Bus driver Antonio Marin not only spoke with his family, he took them with him to vote. Clad in a green shirt with blue shorts, he brought his 11-year-old daughter and his one-year-old grandson with him to the polls in Independencia. Marin explained that the family evaluated the candidate, not the party, before deciding who to vote for in the election.

Contreras estimated that about 50 to 55 percent of the people he drives said they are open to considering the candidate who they think will be the best for Chile, rather than the party they had supported in the past. “It´s important not to be married to anyone in politics,¨ he said.

Leonor Lopez fit into the category Contreras described.

Speaking in the kitchen of the house of a pair of doctors in the wealthy Vitacura neighborhood, where she was working as a maid, Lopez explained that, like Contreras and his family, she had supported Bachelet in 2006. But her satisfaction with Pinera’s performance led her to decide to vote for Matthei.

While some like successful businessmen Jorge Reizin questioned whether Matthei would match Pinera’s vigor, if elected, Lopez thought she could exceed him.

“Bachelet already was president; the government of Pinera is good,” she said. “As a woman she has a strong force.
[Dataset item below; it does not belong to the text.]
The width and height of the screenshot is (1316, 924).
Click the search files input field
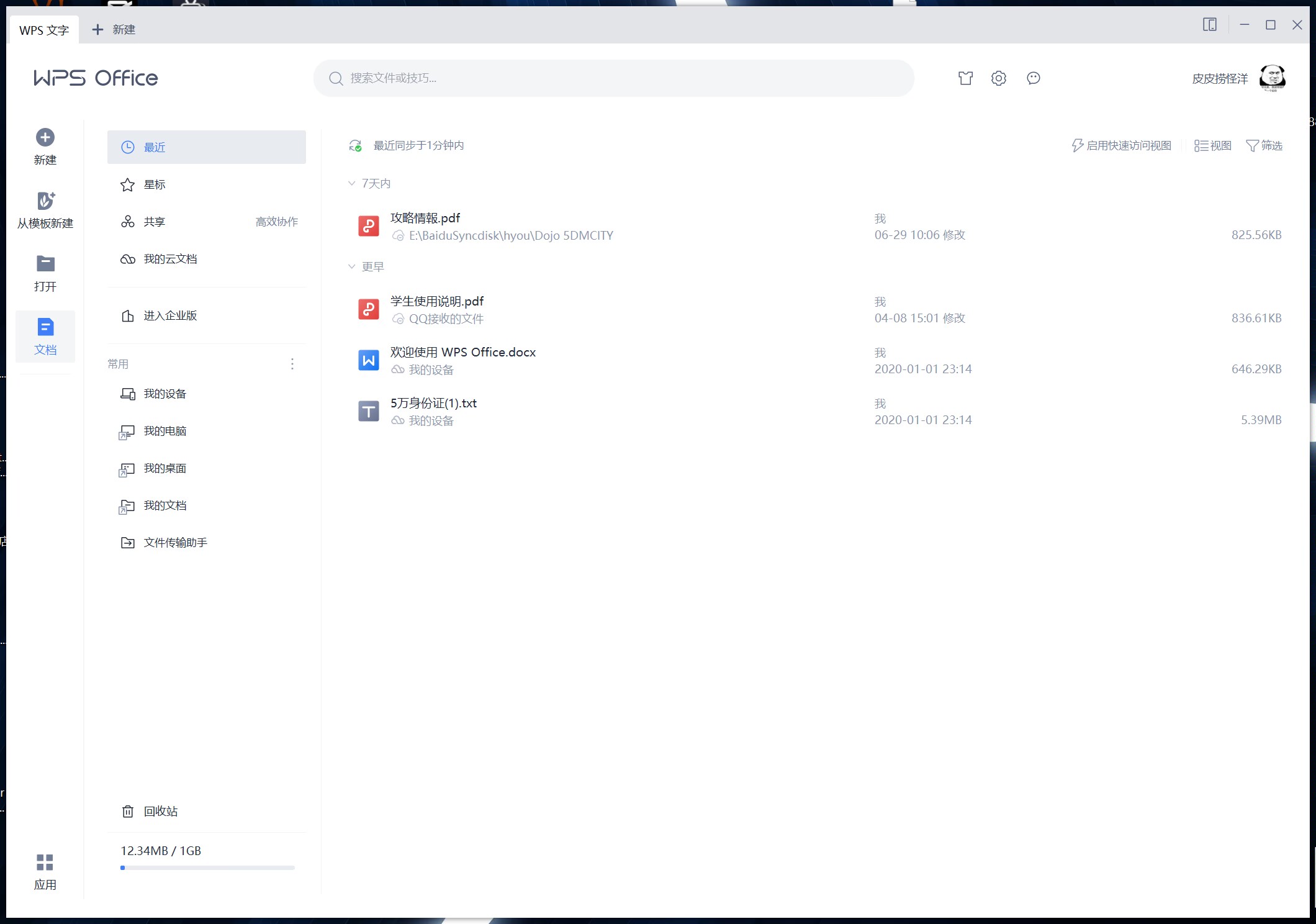tap(613, 78)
She can be better than Pinera. She’s a fighter.”

Still, many of those who did vote appeared to do so with limited expectations. “All the politicians are the same,” said Gloria Sanchez, 58, who has owned a fruit stand in the Providencia neighborhood since 1986. “They all go out to eat or asleep in the Congress and do nothing. I like to vote so that I can talk about it afterward. If you don’t vote, you don’t have any right (to talk). I tell that to my nephew and grandson.”